[Dataset content]

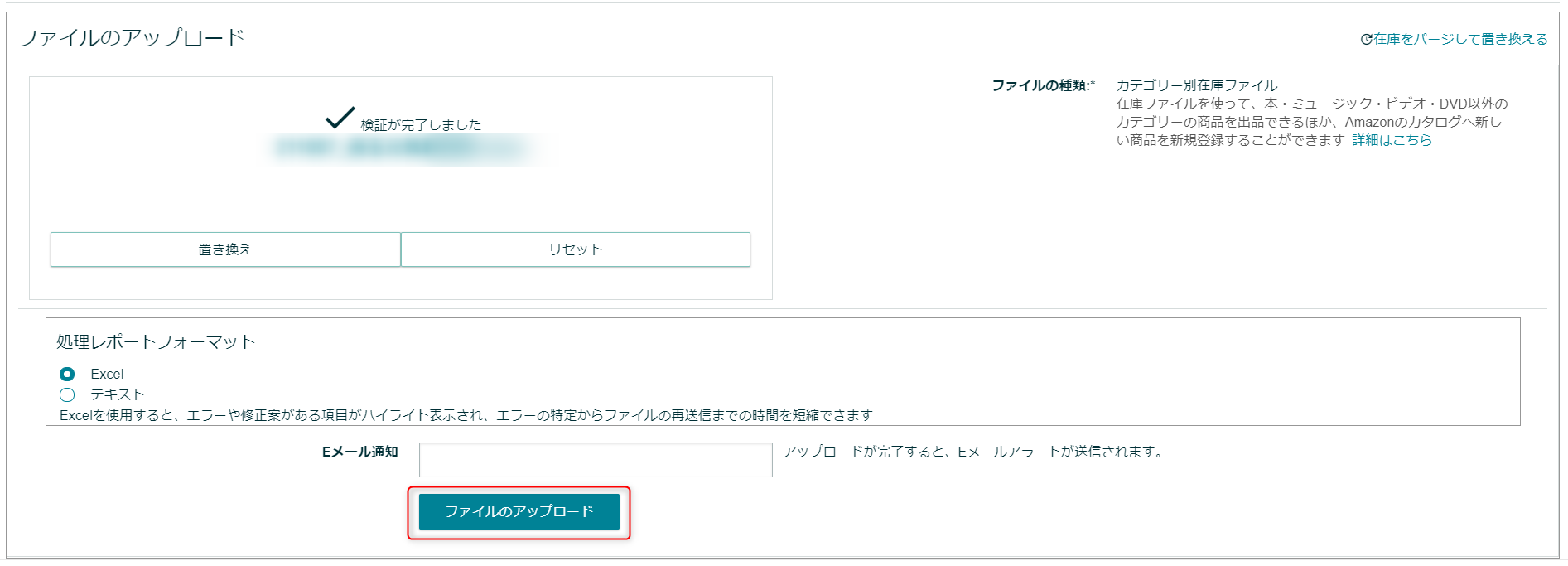
Task: Focus the Eメール通知 input field
Action: 596,460
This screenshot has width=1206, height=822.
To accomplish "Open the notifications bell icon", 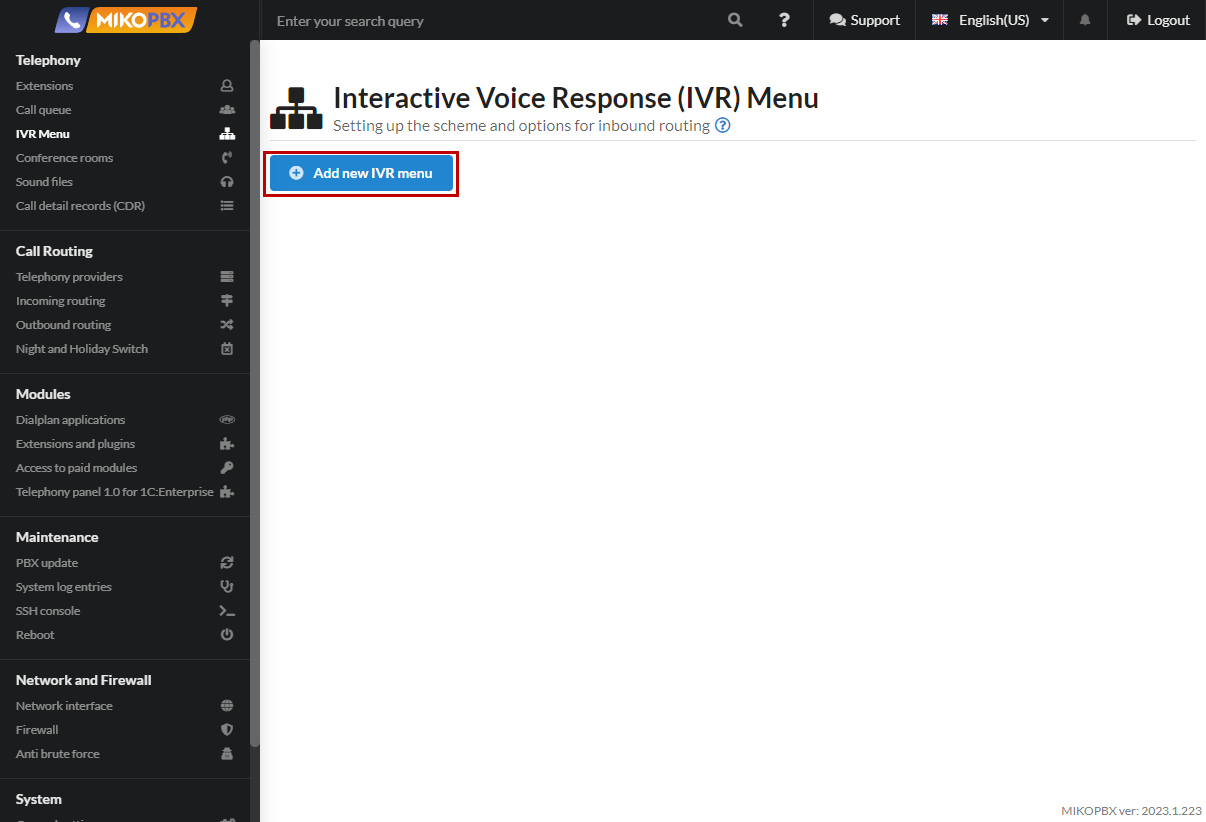I will pyautogui.click(x=1085, y=20).
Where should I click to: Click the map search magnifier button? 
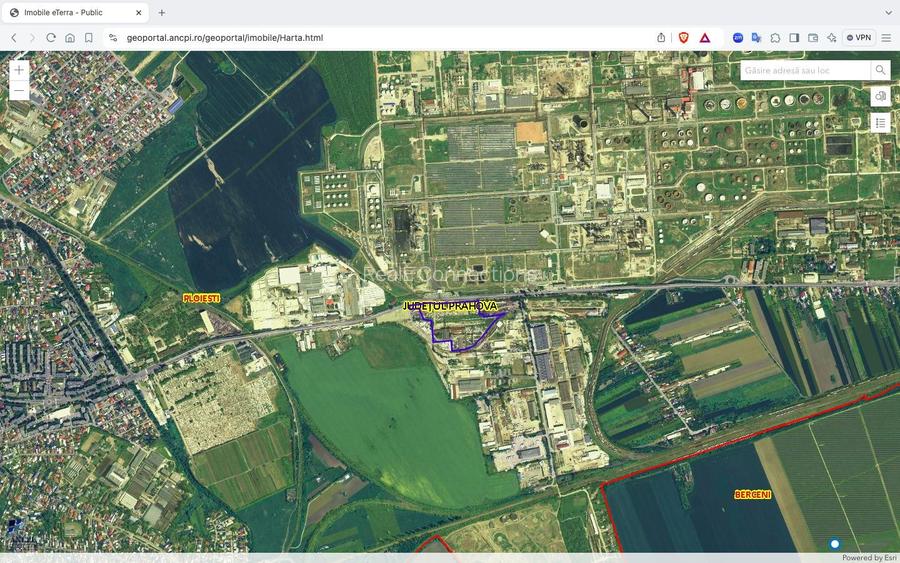[880, 70]
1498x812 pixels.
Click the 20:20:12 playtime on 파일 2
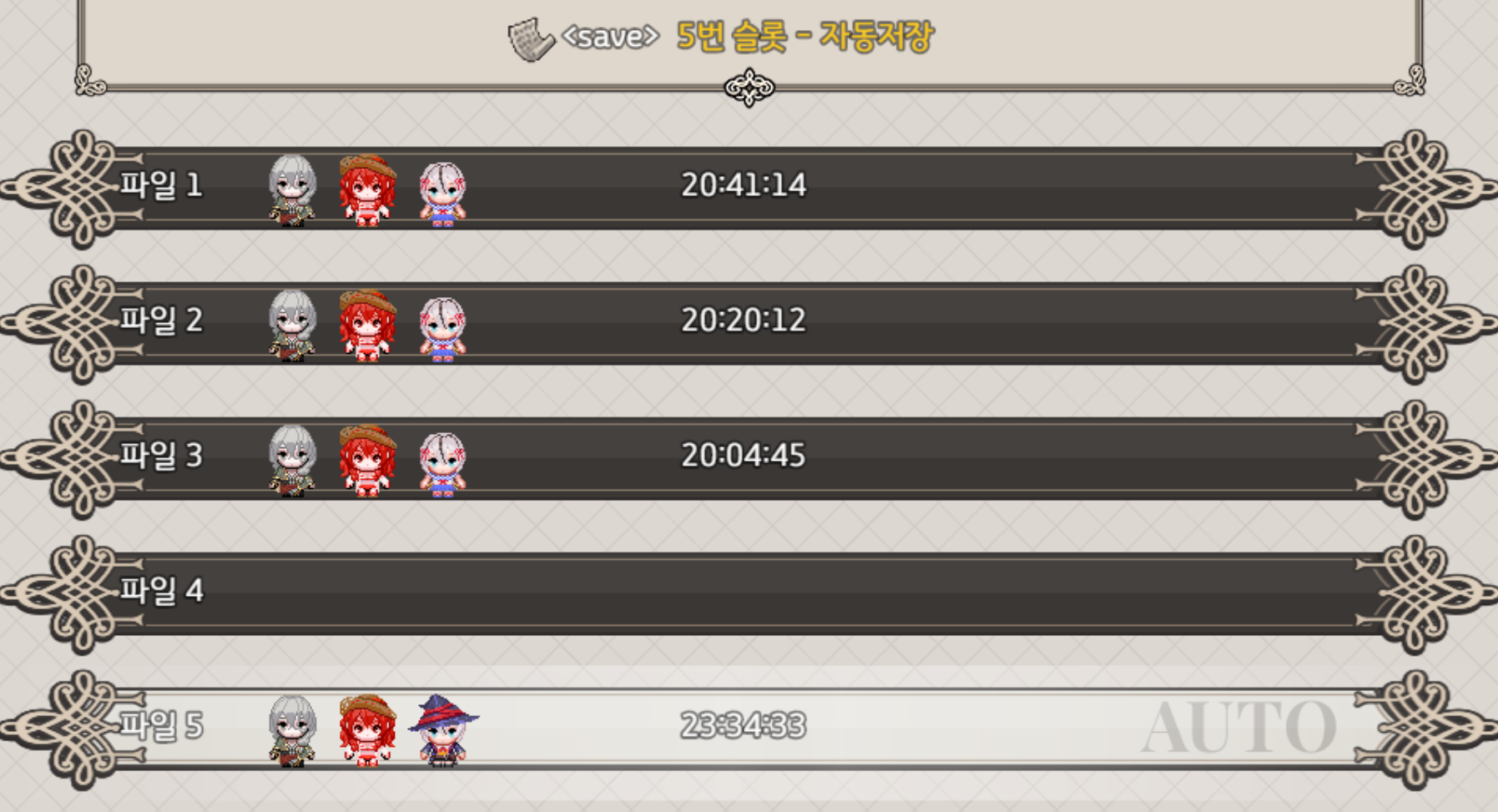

[/Dataset content]

**Your goal:** Please print exactly the lines running from the line with "Where should I" through the final line of the material, and nothing more. Keep pictures out.

**Task response:**
Where should I click to: Click the map search magnifier button? 
[880, 70]
1498x812 pixels.
Click the 20:20:12 playtime on 파일 2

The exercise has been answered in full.